*Raw data*
== == ==

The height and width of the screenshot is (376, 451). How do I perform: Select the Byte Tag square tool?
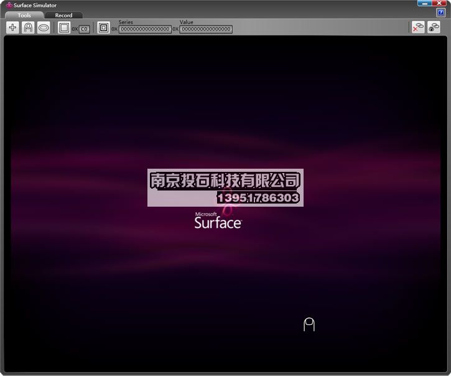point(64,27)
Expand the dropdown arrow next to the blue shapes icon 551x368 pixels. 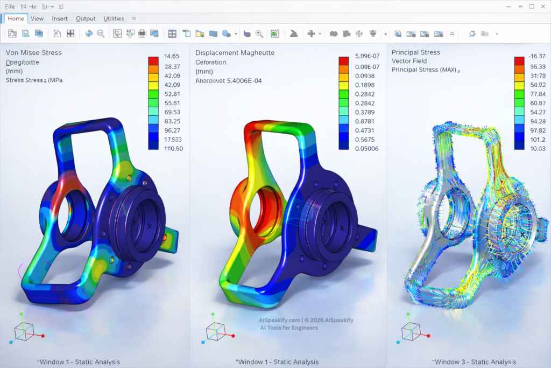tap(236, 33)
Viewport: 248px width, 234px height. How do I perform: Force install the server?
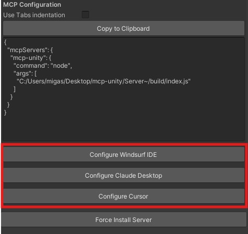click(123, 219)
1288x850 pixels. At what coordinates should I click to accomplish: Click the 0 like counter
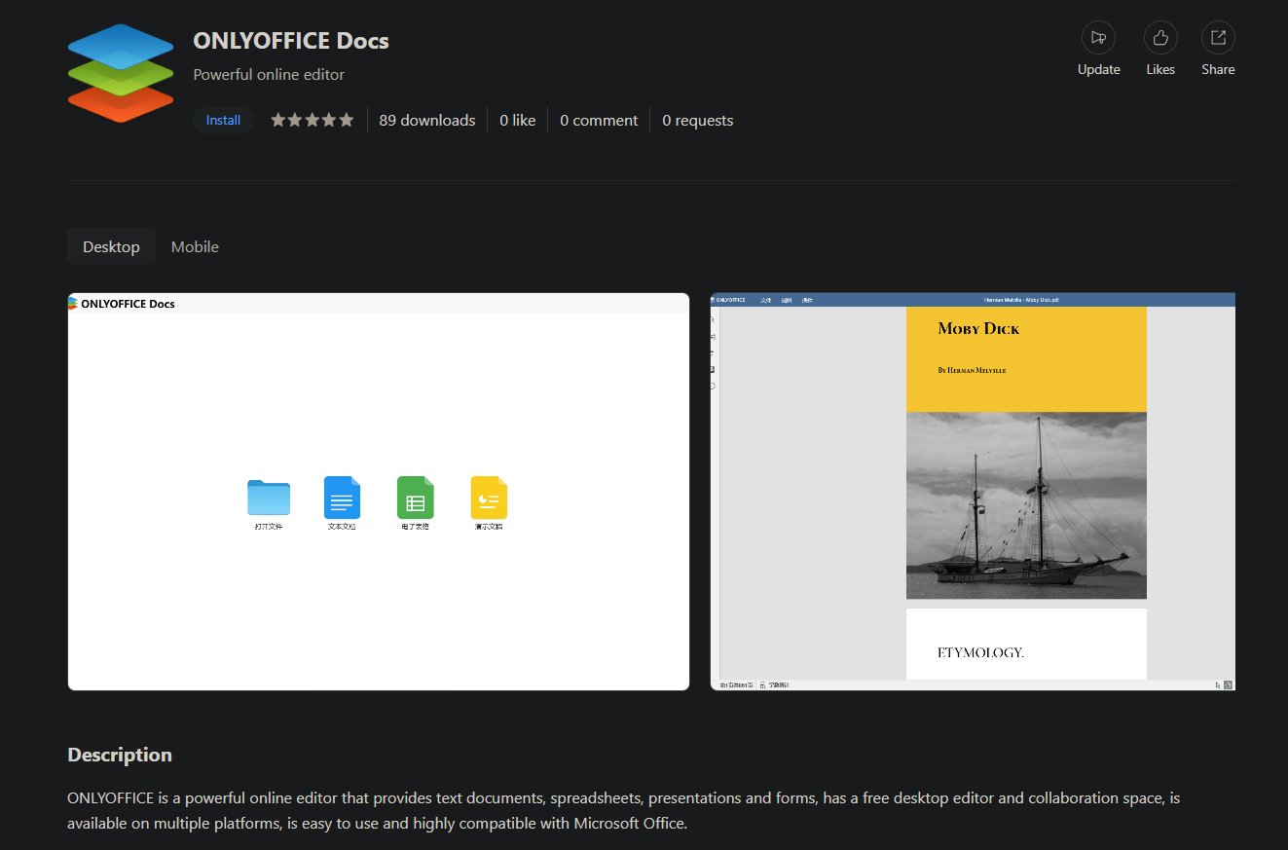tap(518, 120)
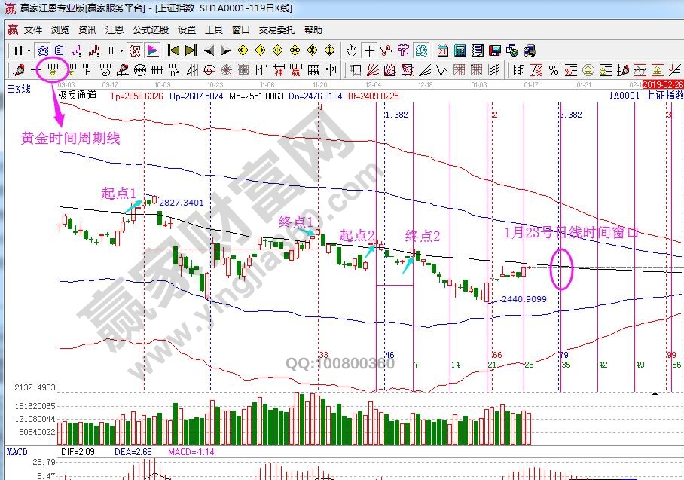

== == ==

*Task brief*
Exclude the pictures and write out exactly the lines from the one holding "1288x850 pixels. At" through the end of the entries, inclusive, and only those.

*Written response*
1288x850 pixels. At what coordinates should I click to accomplish: Click the 0 like counter
tap(518, 120)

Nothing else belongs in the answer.